→ Work instructions
Exactly the lines from the one containing "Screen dimensions: 990x824" through the end of the records must be reproduced; leave out all pictures.

→ Data to use
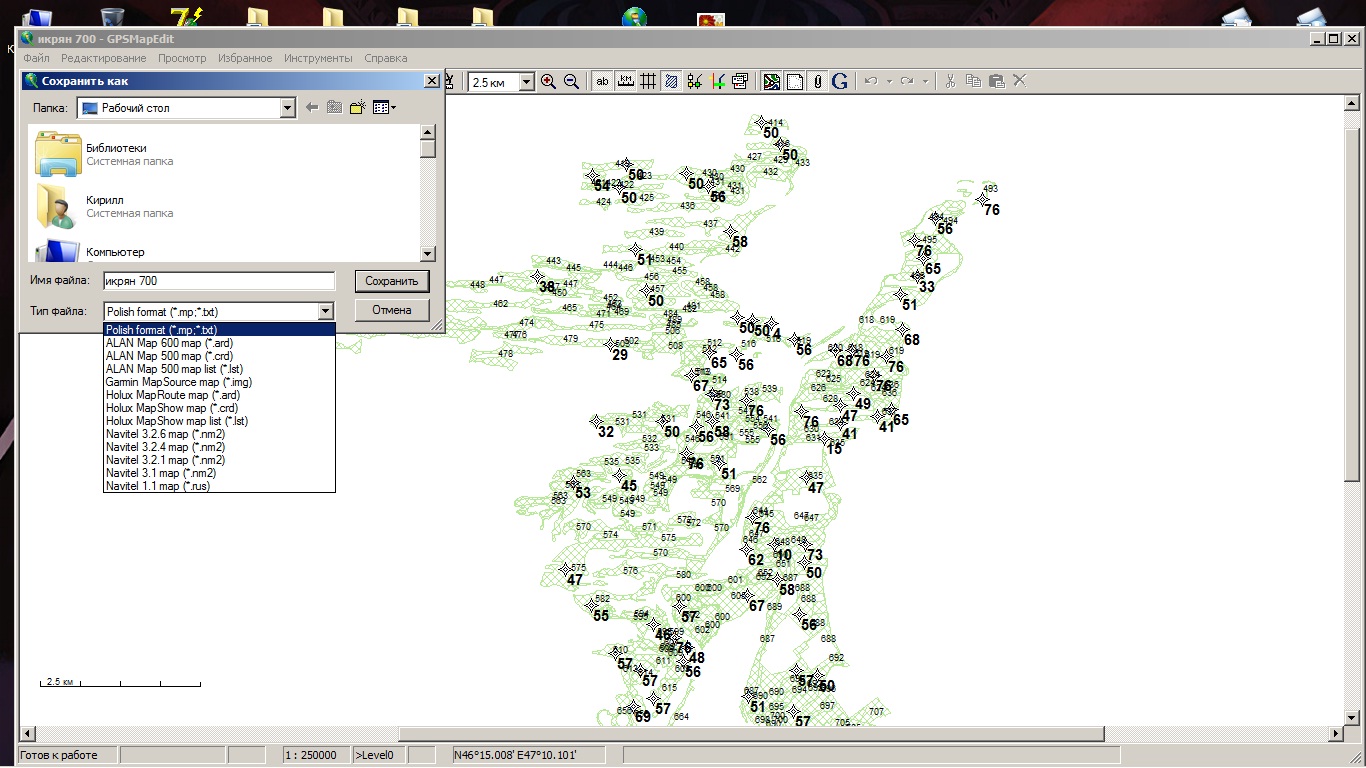1366x768 pixels.
Task: Expand the 2.5 км scale dropdown
Action: 527,82
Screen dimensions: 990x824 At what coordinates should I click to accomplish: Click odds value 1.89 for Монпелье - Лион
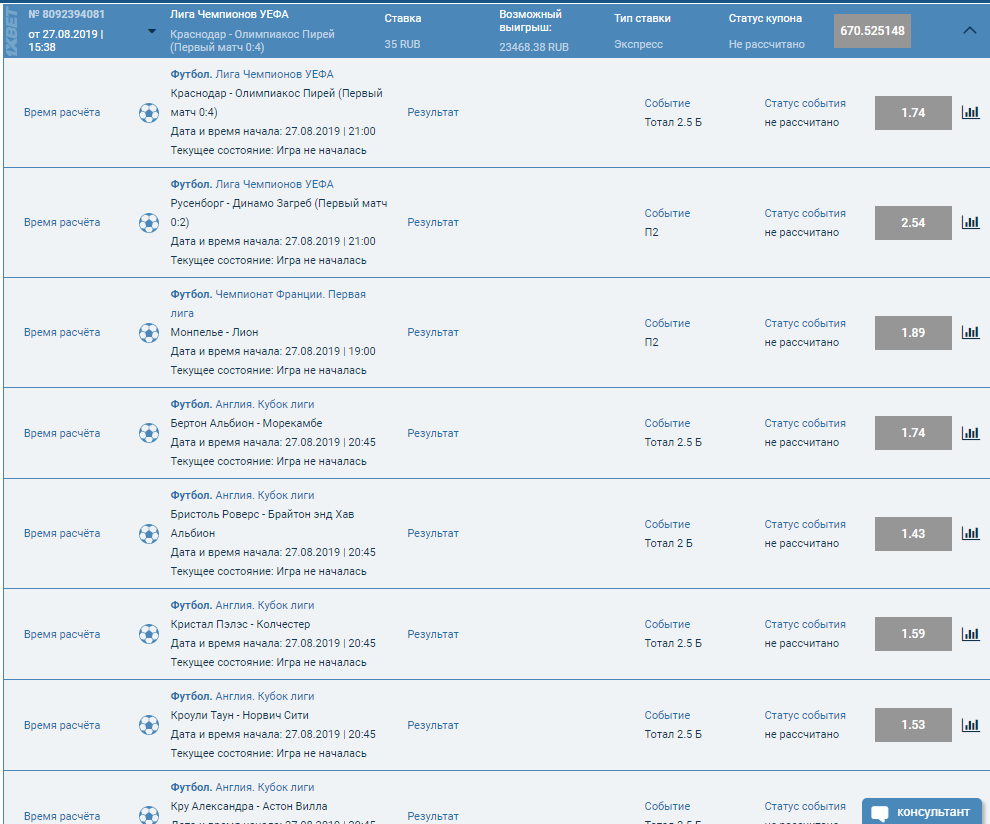pos(912,333)
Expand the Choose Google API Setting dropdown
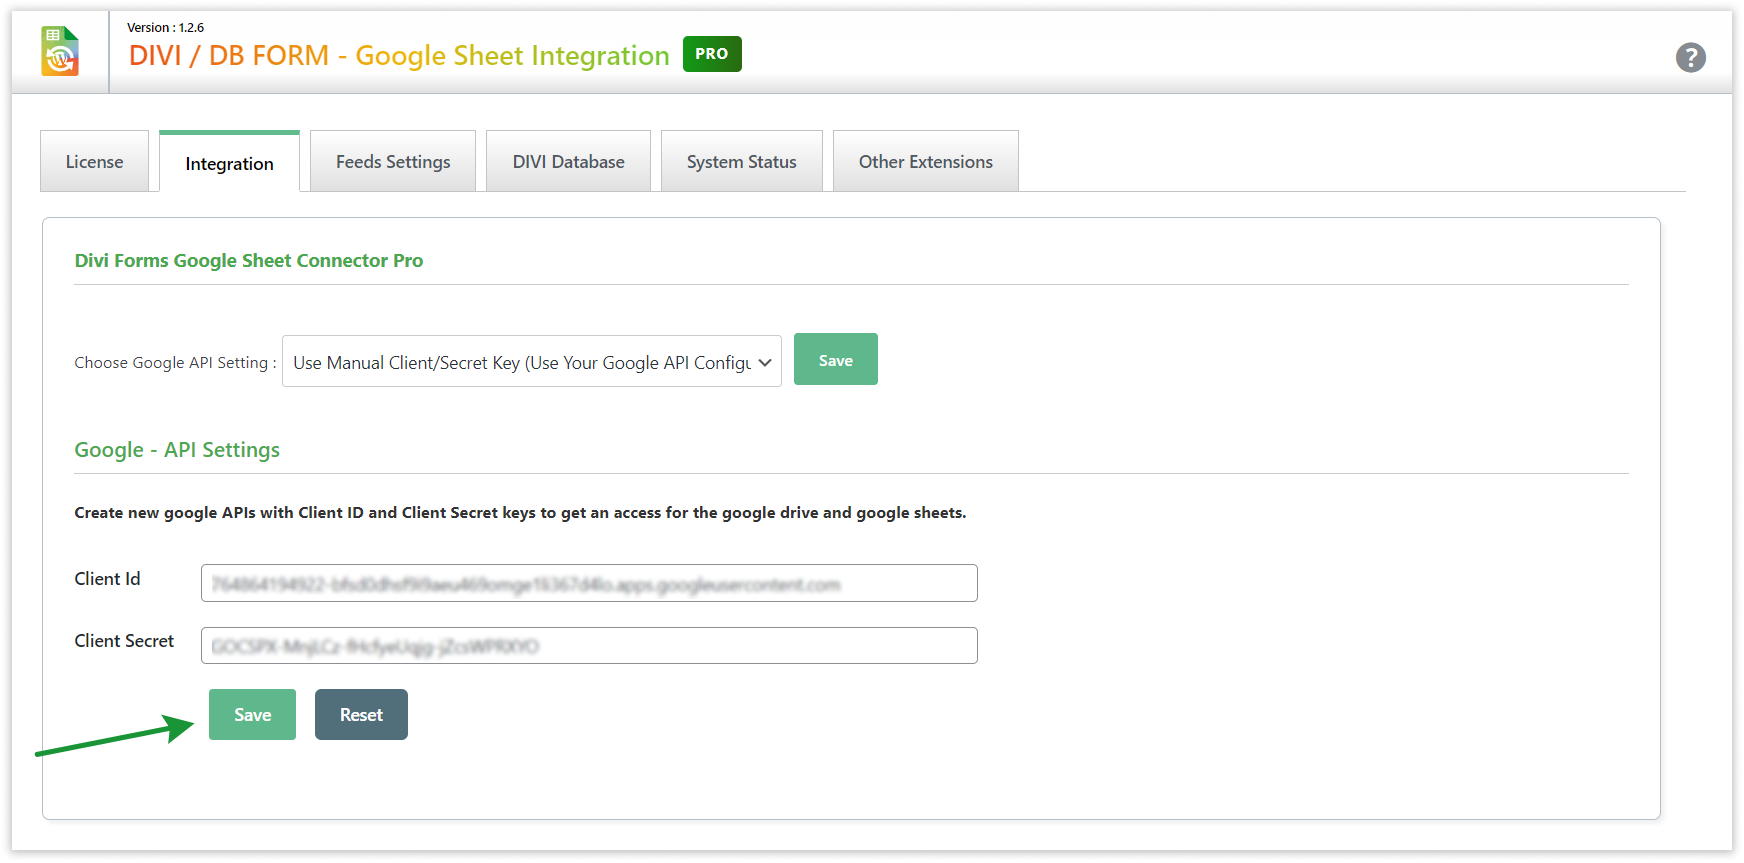 click(x=531, y=362)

→ Task output
Screen dimensions: 990x824 At what coordinates should I click to accomplish: Click odds value 1.89 for Монпелье - Лион
pos(912,333)
Expand the Choose Google API Setting dropdown
 click(x=531, y=362)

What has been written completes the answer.